How can I prove that $C\cdot\aleph_0=C$?

I tried this:

Given that $k\cdot 1=k$ and $C\cdot C=C$
if $C\cdot C = C \wedge C\cdot 1 = C \wedge C>|\mathbb N|>1$ then
$C\cdot |\mathbb N|= C$

c is the size of the continuum and k is any cardinal.

Is this correct?

Answer 1

Observe that $$ C\le C.\aleph_0\le C.C=C $$ Now use Cantor-Bernstein theorem to deduce the statement.
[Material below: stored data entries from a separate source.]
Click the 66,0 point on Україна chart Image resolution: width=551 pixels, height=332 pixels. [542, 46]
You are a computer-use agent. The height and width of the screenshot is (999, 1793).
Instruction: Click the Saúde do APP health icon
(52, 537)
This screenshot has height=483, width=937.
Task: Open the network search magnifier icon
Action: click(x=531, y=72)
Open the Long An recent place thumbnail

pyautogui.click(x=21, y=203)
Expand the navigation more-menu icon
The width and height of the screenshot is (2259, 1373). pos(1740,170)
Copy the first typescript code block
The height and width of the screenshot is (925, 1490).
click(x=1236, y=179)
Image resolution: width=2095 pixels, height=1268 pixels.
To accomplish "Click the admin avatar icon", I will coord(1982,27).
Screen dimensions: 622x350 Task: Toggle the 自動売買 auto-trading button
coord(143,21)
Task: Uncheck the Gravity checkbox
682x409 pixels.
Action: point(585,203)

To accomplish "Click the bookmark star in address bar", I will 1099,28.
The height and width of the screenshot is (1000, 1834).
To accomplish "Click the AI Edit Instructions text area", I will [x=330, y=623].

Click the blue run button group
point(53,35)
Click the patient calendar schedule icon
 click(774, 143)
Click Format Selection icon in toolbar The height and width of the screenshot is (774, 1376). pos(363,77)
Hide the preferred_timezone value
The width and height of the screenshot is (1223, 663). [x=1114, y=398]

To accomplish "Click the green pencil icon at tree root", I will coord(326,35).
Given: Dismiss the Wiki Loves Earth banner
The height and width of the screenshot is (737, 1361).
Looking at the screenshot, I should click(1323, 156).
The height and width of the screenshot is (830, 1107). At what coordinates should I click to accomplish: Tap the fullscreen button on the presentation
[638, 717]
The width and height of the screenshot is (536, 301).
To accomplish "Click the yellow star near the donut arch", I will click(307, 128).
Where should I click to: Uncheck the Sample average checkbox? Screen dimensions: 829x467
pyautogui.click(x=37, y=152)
For proving that $C.C=C$ you can use decimal expansion of real numbers and the function $$ f:[0,1]\times[0,1]\to [0,1]\\ f(.r_1r_2r_3\dots,r'_1r'_2r'_3\dots)=.r_1r'_1r_2r'_2r_3r'_3\dots $$

Answer 2

If $C$ is the cardinality of the continuum, that is, $C=2^{\aleph_0}$, you can use a direct method, by knowing that $C=|\mathbb{R}|$: write $$ \mathbb{R}=\bigcup_{n\in\mathbb{Z}}(n,n+1] $$ Since $|(n,n+1]|=C$, you have the thesis.